Story by Steve Sandford

GUNMEN are expected to be as busy as professional pollsters after the announcement last week by Thailand’s electoral commission of the coming Senate race, with voters going to the polls in April.

That’s why the Royal Thai Police have released a list of known hitmen they want stopped from affecting the outcome of the vote.

But human rights groups are concerned that the police may use the list to eliminate political opponents, while ignoring the source of cash that is paying for assassinations of political candidates.

The latest clean-up follows a long history of blood-splattered campaigns often referred to as “the killing season”, with candidates hiring mui phuen, or gunmen, to rub out their competition. 

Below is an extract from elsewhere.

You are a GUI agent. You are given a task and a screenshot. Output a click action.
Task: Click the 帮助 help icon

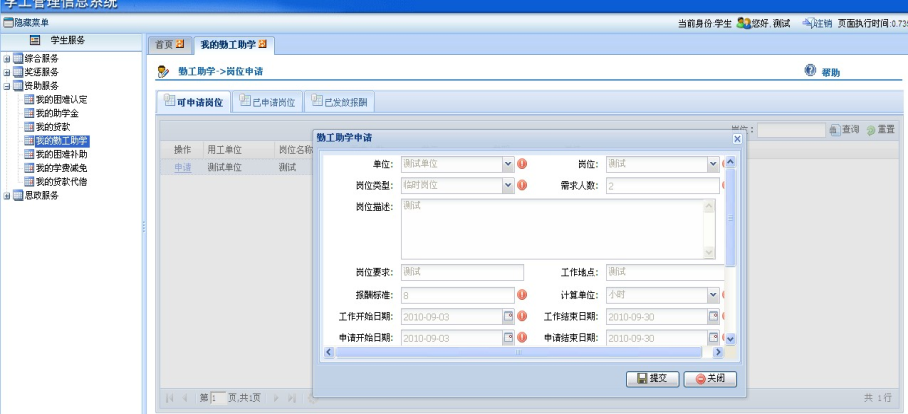(x=810, y=72)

“In previous crackdowns, what’s happened is they arrest a couple of heavies from the opposition party — that’s all that happened,” says Bangkok-based Australian academic Chris Baker, who has co-authored a series of books on modern Thai history with professor Pasuk Phongpaichat. “Many powerful people in localities still settle their disputes using violence and they, by and large, get away with it. Hence, there’s a certain level of impunity.”

In the latest attempt to stop a campaign killing spree ahead of the election day, Major-General Vinai Thongsong, who heads the police’s Crime Suppression Division, announced a manhunt for the guns-for-hire.

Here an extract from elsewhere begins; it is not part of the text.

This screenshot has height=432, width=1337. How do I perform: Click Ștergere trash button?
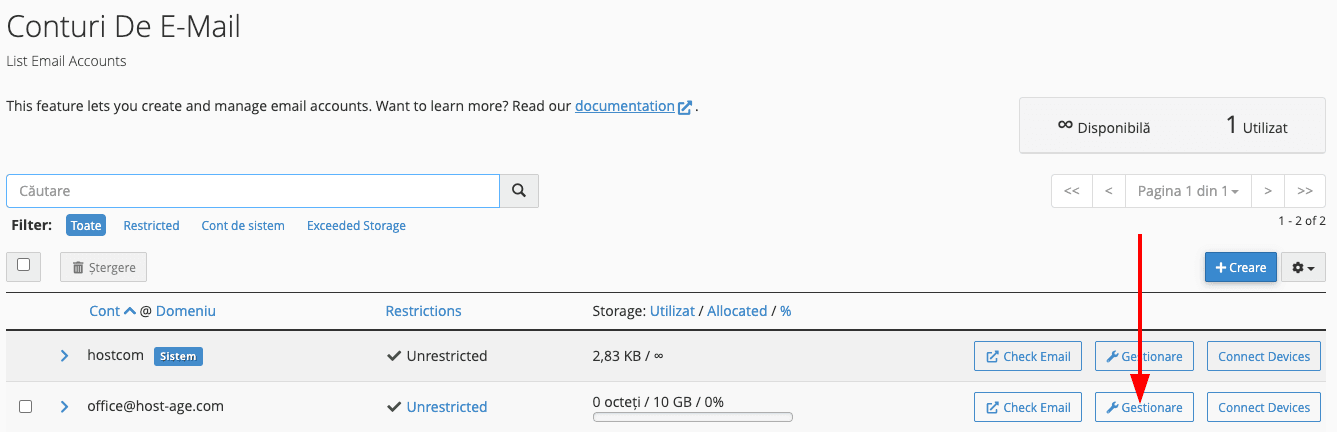pos(104,267)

As head of the recently formed Centre for Suppression of Influential Figures and Gunmen, Thongsong has vowed to capture at least 27 of the 108 alleged gunmen on its “Most Wanted” roster by year’s end

He has a crack team of SWAT commandos on 24-hour standby.

To garner public assistance, the police set up a website — www.csd.go.th — displaying the most notorious and detailing their past rap sheets, known hang-outs and personal habits.

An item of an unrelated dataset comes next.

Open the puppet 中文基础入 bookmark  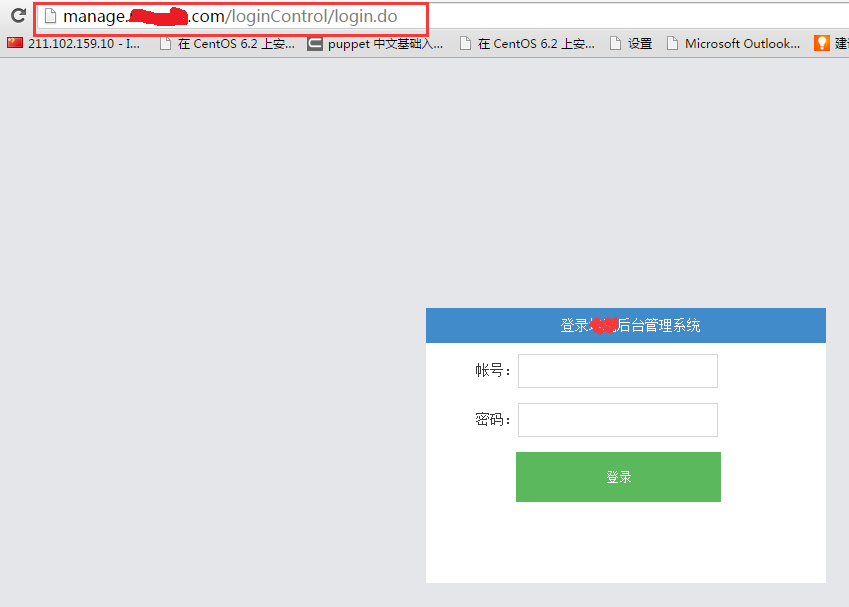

Buntree Musaka, a former army sergeant who allegedly murdered five people including two women in a contract killing, sits at the top of the list.

Further down, the No6 suspect, Jittakorn Thammetha, might be difficult to miss at a bar. He is known to fire his favourite M-16 and AK47 machine guns overhead when he’s drunk.

Would-be bounty hunters can download the mug shots. Rewards of $US1000 ($1335) to $US2500 are offered for information leading to their capture.

The original list contained 120 names, but 12 men have already surrendered to police, fearing extra-judicial sentencing that might include a police bullet. 

Suspect lists and urgent deadlines are nothing new in Thailand, and that troubles the Asian Human Rights Council.

“If you say there are 100 people or so on this list — and there is certainly a much larger number than that in Thailand who could be identified as killing people in exchange for money — then by what criteria are people on this list being included and others excluded,” says Nick Cheesman, who speaks for the Hong Kong-based human rights watchdog.

Cheesman, who spent seven years working with refugees in Thailand, fears that the latest government-sponsored clean-up will result in the deaths of innocent victims, much like the Government’s three-month war on “dark forces” in 2003

Purportedly a crackdown on the nation’s drug trade, more than 4000 suspected narcotics traffickers were killed or disappeared after Prime Minister Thaksin Shinawatra’s Government distributed highly questionable black lists that contained names of alleged dealers

International human right groups accused Thailand of using extra-judicial hit squads to execute most of the targeted suspects.

Innocent bystanders, including children, were also killed.

Most of the cases remain unsolved and the Australian-educated Cheesman holds out little hope that the Government will bring to justice those responsible for giving the orders. “When police are accused of extra-judicial killing, even in the event that there is any kind of inquiry, it’s only going to happen at the level at which the police officers who were responsible for the killing directly are involved.”

In fact, policemen and soldiers often “moonlight” as hired gunmen.

But Thongsong of the CSD insists that his hit list includes only serious criminals, which is why he remains adamant that the police must stop them, through arrests or otherwise.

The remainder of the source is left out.